URIs are either URLs or URNs. URNs are rarely used since they're less practical since browsers can't open them - but note that in any case each URL scheme (https) or URN scheme (doi) is unique - there's no universal way to fetch one without specific handling for each supported scheme. So it's not actually that unusual for a browser not to be able to open a certain scheme.
https://docs.ipfs.tech/
Depends on your use case I suppose. For things I want to ensure I can reference forever (theoretical forever), then using location for that reference feels less than ideal, I cannot even count the number of dead bookmarks on both hands and feet, so "link rot" is a real issue.
If those bookmarks instead referenced the actual content (via content-addressing for example), rather than the location, then those would still work today.
But again, not everyone cares about things sticking around, not all use cases require the reference to continue being alive, and so on, so if it's applicable to you or not is something only you can decide.
I've pondered that a lot in my system design which bears some resemblance to the principles of REST.
I have split resources in ephemeral (and mutable), and immutable, reference counted (or otherwise GC-ed), which are persistent while referred to, but collected when no one refers to them.
In a distributed system the former is the default, the latter can exist in little islands of isolated context.
You can't track references throughout the entire world. The only thing that works is timeouts. But those are not reliable. Nor you can exist forever, years after no one needs you. A system needs its parts to be useful, or it dies full of useless parts.
And yet… that was a very self-destructive decision.

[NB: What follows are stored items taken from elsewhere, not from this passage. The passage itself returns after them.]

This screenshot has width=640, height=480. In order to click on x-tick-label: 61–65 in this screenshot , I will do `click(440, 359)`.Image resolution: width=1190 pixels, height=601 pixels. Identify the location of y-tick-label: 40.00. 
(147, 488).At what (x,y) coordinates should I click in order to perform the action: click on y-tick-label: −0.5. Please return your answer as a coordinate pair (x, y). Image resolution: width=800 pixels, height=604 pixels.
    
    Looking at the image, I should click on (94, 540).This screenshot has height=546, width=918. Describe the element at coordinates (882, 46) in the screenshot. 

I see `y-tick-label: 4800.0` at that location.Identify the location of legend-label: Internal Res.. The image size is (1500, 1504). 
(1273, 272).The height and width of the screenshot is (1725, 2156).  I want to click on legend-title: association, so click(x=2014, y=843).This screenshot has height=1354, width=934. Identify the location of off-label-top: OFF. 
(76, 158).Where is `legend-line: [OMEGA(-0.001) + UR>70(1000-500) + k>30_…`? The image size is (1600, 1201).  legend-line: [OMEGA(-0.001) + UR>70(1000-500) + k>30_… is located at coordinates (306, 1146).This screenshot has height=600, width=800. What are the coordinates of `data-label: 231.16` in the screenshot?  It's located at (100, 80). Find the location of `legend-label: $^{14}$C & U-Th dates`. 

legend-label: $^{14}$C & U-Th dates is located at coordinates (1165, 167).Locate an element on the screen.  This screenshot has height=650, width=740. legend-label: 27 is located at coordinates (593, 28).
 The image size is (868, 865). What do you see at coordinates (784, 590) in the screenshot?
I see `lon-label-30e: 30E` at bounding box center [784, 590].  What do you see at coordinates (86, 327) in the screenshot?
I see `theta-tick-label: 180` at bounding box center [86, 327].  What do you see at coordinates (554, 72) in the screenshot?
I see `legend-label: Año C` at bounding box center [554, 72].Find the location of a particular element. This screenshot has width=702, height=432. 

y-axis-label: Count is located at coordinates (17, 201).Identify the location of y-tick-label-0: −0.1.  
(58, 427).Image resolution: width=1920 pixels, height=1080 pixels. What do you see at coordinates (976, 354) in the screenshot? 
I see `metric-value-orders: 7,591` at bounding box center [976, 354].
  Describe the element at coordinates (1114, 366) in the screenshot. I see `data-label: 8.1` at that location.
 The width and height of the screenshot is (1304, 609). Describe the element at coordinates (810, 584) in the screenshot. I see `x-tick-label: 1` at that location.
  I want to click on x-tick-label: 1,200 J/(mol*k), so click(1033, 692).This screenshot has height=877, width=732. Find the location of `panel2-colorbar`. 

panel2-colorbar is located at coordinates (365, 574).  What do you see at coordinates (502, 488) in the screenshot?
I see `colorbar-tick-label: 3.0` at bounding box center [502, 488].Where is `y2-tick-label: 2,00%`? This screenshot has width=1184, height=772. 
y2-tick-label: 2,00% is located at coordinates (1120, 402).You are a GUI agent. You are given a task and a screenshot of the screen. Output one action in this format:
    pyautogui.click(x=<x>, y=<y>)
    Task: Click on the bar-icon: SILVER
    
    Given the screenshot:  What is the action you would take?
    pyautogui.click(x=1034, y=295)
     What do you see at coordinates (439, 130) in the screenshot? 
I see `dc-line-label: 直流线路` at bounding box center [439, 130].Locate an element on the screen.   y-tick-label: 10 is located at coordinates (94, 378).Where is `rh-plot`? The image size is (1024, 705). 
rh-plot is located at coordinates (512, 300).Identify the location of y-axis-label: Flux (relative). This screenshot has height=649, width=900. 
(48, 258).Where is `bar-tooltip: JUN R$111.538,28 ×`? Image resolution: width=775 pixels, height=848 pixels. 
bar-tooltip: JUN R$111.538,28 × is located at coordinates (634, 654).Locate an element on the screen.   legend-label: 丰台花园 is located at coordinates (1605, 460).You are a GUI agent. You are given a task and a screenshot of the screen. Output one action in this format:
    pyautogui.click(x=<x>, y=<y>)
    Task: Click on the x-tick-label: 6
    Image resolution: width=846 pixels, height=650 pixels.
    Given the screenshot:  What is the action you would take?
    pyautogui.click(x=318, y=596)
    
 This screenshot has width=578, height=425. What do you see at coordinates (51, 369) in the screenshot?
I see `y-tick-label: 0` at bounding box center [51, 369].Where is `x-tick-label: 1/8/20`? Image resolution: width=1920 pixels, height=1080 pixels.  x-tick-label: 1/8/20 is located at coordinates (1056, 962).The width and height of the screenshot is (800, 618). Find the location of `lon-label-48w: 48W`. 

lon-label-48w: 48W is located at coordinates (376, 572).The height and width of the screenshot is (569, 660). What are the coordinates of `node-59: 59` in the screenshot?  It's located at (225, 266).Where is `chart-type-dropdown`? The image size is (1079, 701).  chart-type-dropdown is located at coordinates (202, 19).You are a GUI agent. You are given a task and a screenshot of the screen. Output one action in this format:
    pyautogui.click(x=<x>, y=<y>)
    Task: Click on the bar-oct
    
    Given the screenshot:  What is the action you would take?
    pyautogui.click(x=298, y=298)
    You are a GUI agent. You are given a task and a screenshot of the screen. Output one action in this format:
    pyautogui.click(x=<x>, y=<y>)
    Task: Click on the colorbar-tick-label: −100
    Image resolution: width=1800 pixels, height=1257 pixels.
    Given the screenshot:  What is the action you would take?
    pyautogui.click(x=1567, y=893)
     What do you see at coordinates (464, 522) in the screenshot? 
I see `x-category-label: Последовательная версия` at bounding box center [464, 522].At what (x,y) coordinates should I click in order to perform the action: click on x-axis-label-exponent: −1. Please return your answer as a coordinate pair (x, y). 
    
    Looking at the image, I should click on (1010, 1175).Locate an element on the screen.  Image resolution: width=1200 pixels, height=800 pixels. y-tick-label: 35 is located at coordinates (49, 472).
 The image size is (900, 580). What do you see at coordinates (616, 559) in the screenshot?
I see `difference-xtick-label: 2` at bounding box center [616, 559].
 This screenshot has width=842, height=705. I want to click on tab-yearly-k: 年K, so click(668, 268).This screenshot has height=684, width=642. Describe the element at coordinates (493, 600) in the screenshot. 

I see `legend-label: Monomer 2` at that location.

Considering link permanence was a "founding principle", that's just unbelievably stupid. If I decide one of my "founding principles" is that I'm never going to show up at work with a dirty windshield, then I shouldn't rely on the corner gas station's squeegee and cleaning fluid.
There seemed to be two principles at play here:
1. Links should always work
2. We don't want to store any user data
#2 is a bit complicated, because although it sounds nice, it has two potential justifications:
2a: For privacy reasons, don't store any user data
2b: To avoid having to think through the implications of storing all those things ourselves
I'm not sure how much each played into their thinking; possibly because of a lack of clarity, 2a sounded nice and 2b was the real motivation.
I'd say 2a is a reasonable aspiration; but using a link shortener changed it from "don't store any user data" to "store the user data somewhere we can't easily get at it", which isn't the same thing.
2b, when stated more clearly, is obviously just taking on technical debt and adding dependencies which may come back to bite you -- as it did.